◆ **Task instructions**: Find "Task: Click the Form dropdown up-down arrows" and "405x310 pixels." in the records below. Copy the lines holding them and every line between, exactly, and no others.

Pixel coordinate grounding data
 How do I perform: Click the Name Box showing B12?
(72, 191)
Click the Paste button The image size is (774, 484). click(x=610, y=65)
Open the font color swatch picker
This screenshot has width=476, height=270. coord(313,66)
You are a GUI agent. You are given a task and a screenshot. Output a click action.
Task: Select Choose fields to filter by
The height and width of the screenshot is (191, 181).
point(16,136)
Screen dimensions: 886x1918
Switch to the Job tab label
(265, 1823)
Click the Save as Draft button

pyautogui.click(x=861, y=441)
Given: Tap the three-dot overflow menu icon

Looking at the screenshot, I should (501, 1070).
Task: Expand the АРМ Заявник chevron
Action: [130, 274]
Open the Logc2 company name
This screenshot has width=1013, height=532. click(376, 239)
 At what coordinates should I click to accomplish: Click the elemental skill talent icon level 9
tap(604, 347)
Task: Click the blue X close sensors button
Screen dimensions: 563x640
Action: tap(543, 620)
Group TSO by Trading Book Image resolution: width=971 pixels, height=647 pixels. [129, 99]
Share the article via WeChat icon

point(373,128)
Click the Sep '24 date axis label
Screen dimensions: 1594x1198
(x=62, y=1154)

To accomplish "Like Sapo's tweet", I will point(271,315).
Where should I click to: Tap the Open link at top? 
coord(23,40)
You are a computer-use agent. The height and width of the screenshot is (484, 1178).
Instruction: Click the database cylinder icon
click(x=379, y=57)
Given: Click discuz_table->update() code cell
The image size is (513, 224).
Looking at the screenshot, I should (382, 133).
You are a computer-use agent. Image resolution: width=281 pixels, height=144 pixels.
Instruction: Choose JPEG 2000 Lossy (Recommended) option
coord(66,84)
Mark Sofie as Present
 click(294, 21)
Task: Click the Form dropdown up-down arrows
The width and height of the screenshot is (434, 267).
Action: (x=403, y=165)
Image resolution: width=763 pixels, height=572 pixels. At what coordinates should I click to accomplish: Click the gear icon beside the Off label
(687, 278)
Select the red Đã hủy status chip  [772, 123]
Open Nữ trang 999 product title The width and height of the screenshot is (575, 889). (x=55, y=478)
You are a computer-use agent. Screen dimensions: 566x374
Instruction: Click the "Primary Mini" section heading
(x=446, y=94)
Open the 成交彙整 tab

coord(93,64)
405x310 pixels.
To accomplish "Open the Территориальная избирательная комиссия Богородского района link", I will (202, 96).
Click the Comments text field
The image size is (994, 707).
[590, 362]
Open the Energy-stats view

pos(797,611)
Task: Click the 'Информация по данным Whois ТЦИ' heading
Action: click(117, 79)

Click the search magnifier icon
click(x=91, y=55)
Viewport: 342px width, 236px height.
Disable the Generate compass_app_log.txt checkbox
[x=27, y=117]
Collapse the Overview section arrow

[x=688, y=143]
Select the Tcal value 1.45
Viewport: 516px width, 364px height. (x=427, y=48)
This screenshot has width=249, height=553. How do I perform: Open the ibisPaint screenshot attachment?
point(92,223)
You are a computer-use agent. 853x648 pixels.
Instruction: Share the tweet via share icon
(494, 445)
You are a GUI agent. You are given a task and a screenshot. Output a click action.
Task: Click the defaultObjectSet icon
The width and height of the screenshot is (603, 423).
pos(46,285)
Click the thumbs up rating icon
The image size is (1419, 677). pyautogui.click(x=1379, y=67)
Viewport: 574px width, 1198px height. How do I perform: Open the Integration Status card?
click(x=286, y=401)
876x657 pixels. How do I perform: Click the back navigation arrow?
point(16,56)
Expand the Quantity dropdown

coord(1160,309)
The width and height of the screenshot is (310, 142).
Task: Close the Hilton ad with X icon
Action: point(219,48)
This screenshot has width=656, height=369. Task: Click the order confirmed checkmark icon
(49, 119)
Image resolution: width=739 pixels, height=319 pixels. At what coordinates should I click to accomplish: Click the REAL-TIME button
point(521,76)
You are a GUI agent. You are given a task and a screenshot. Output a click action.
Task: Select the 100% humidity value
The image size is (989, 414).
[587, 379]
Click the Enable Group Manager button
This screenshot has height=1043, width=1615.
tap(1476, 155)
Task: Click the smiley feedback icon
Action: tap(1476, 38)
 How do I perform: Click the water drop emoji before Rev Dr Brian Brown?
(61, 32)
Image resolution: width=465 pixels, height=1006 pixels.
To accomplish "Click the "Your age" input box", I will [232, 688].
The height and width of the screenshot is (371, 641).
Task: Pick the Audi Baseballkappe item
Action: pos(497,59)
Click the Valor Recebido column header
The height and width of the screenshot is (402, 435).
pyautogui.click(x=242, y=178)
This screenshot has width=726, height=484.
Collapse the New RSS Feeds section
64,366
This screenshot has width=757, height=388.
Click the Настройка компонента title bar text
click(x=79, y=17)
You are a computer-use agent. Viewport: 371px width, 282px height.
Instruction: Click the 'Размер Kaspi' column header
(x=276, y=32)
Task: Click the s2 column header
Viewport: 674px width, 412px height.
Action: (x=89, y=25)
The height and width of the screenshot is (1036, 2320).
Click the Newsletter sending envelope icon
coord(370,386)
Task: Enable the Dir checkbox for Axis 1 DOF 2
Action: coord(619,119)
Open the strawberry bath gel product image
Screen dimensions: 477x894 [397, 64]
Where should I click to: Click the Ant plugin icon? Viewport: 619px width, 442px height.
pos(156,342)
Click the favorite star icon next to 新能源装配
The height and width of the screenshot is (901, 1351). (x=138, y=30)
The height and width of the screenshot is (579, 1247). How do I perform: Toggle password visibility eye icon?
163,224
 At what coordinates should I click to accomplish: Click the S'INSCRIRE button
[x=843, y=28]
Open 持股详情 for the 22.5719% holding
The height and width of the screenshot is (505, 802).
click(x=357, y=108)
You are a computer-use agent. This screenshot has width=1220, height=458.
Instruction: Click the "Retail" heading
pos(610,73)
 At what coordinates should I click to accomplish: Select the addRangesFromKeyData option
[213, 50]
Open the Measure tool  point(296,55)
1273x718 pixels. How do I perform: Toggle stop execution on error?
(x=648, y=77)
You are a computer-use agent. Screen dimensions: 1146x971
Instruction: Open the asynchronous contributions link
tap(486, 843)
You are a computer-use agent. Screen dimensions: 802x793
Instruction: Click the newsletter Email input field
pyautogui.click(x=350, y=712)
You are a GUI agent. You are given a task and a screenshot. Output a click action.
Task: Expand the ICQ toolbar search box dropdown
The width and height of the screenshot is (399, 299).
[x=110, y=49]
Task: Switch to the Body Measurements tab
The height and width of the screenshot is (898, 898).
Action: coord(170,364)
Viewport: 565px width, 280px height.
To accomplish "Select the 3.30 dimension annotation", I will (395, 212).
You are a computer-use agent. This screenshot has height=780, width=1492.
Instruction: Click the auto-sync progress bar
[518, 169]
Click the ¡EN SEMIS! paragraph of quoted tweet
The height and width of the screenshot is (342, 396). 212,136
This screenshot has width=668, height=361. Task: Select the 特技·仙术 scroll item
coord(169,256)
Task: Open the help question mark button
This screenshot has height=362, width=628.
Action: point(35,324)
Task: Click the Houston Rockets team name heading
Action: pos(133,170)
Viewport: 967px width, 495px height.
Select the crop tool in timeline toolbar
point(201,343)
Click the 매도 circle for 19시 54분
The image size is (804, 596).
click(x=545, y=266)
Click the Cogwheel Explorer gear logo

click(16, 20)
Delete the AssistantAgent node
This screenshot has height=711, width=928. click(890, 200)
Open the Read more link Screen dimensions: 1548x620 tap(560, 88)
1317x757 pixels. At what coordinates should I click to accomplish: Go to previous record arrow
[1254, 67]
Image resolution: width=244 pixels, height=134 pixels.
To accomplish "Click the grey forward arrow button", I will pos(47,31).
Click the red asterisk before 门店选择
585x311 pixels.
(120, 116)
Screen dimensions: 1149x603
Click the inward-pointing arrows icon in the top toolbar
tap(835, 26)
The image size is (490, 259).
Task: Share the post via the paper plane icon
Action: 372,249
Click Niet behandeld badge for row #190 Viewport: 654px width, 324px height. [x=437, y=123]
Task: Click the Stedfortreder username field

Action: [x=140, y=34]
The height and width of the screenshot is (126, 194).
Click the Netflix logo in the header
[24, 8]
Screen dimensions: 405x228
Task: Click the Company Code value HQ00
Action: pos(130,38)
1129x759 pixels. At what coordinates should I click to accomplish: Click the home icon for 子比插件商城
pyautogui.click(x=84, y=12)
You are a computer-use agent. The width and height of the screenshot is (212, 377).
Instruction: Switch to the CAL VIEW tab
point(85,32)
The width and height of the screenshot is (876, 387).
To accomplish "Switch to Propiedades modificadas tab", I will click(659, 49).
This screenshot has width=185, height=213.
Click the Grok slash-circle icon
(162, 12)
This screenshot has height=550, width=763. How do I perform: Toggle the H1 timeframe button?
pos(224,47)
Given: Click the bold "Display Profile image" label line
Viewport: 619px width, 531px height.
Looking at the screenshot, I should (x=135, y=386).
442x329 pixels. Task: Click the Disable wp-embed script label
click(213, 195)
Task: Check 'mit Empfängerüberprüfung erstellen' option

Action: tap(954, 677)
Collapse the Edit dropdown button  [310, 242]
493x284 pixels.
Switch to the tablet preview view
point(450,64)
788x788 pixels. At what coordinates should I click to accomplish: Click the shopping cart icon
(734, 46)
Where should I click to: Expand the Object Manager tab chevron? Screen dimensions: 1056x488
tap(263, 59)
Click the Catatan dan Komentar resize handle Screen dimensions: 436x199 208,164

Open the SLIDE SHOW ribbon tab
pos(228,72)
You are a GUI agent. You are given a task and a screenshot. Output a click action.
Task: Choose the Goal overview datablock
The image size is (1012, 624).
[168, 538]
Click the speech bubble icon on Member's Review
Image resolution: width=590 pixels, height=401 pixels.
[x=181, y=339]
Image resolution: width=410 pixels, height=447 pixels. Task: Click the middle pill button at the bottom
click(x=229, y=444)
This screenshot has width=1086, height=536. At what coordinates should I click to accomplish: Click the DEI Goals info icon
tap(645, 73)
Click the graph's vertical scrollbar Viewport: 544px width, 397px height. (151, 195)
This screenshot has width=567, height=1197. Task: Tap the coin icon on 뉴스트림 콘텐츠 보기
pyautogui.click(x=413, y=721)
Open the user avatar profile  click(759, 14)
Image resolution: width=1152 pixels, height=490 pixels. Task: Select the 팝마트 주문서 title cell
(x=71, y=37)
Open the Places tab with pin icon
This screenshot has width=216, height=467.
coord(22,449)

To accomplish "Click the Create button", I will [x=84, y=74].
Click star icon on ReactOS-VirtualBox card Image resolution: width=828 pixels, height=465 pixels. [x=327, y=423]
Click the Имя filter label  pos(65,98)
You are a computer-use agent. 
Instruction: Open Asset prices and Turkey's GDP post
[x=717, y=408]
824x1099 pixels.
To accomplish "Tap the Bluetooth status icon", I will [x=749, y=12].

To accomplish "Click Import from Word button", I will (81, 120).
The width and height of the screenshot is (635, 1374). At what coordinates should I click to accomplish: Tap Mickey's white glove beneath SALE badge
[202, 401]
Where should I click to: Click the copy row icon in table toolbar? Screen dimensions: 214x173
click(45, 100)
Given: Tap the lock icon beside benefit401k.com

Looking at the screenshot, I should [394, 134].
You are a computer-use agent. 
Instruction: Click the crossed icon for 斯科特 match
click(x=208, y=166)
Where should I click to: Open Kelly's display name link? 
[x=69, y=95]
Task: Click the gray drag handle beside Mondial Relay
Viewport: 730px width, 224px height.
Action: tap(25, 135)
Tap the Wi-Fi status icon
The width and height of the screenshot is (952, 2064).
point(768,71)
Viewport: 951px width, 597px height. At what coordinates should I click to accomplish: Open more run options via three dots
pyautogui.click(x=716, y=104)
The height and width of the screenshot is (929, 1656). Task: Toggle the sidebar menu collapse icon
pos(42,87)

◆ **Task output**:
Task: Click the Form dropdown up-down arrows
The width and height of the screenshot is (434, 267).
Action: (x=403, y=165)
Image resolution: width=763 pixels, height=572 pixels. At what coordinates should I click to accomplish: Click the gear icon beside the Off label
(687, 278)
Select the red Đã hủy status chip  [772, 123]
Open Nữ trang 999 product title The width and height of the screenshot is (575, 889). (x=55, y=478)
You are a computer-use agent. Screen dimensions: 566x374
Instruction: Click the "Primary Mini" section heading
(x=446, y=94)
Open the 成交彙整 tab

coord(93,64)
405x310 pixels.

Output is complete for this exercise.